24 Kasım 2024 - 5:53

Trabzon‘da et döner deyince müdavimleri için akan sular durmaktadır. Maharetli ustaların ellerinde yapılan bu döneri lokantalarda yanında çorba veya tatlı yemeden tüketen Trabzonlu oldukça fazladır.

Bu kişiler için amaç karın doyurmak değil et dönerden keyif almaktır. Şehirde isimleriyle markalaşmış, Trabzon halkı tarafından aranan döner lokantaları bulunmaktadır.

Ömürlerini dönere vermiş olan ustalar bu lokantaları kendileri işletmektedirler. Bilindik dönercilerin tabelalarındaki işletme unvanlarında dönerci oldukları mutlaka yazmaktadır. Hatta bazılarının uzmanlık alanı yalnızca dönerciliktir.

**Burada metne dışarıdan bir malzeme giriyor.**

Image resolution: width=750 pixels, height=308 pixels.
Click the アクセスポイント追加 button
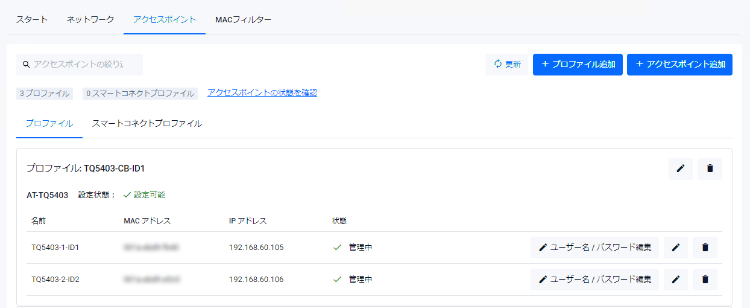[679, 65]
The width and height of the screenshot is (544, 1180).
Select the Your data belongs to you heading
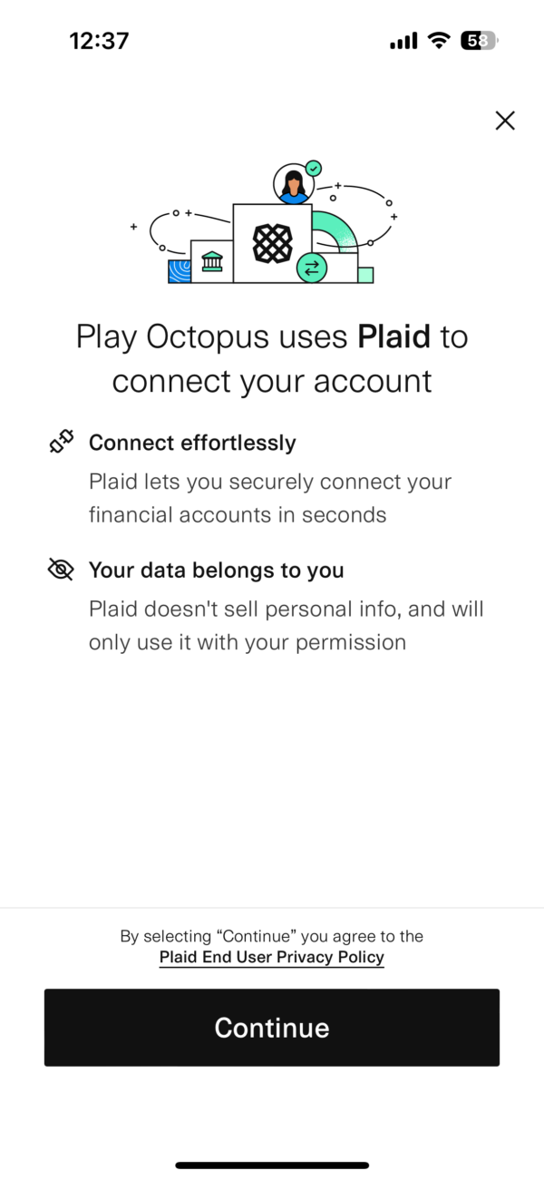tap(216, 570)
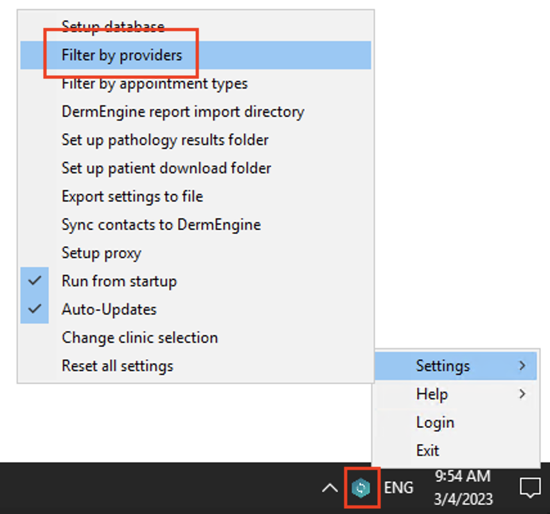Click Set up pathology results folder

coord(165,140)
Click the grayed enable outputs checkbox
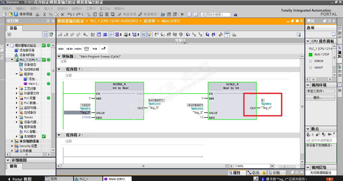343x181 pixels. 308,140
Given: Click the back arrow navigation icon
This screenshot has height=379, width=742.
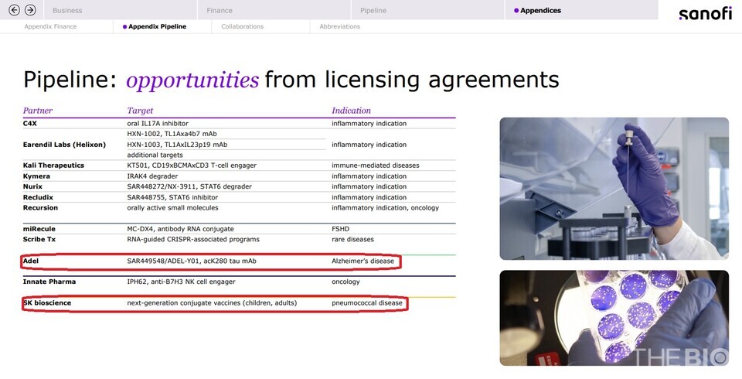Looking at the screenshot, I should pyautogui.click(x=13, y=10).
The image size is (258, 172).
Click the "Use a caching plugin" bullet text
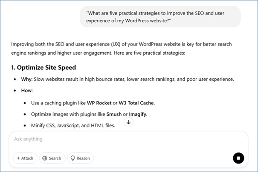[58, 103]
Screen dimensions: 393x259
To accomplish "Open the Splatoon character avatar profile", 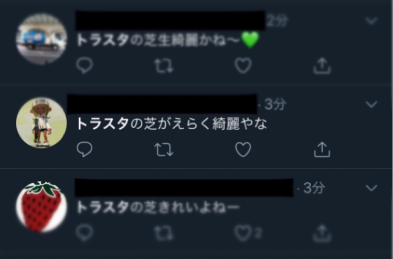I will coord(41,122).
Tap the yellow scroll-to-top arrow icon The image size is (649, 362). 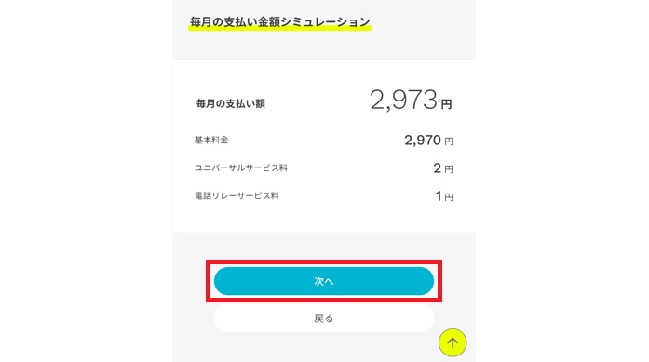click(453, 342)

Çorba, pilav ve tatlı, dönere eşlik etmesi bakımından, diğer tencere yemekleri ise alternatif olması açısından tezgâhta bulundurulmaktadır.

Odun ateşinde pişen et döneri daha başarılı bulan ve tercih eden tüketiciler olduğu gibi “maharet döner ateşinin kaynağında değil ustanın maharetindedir” diyen ve odun ateşini tercih etmeyen yıların ustaları da bulunmaktadır.

Dönerin maharetli kesimi onu tane tane düşürmektir. Parçalanmış veya birbirine yapışmış, iyi pişmemiş döner, usta için kendi sanatına yaptığı saygısızlıktır. Bundan dolayıdır ki Trabzon’da bir lokantada masaya oturduğunuzda döner hemen önünüze gelmez.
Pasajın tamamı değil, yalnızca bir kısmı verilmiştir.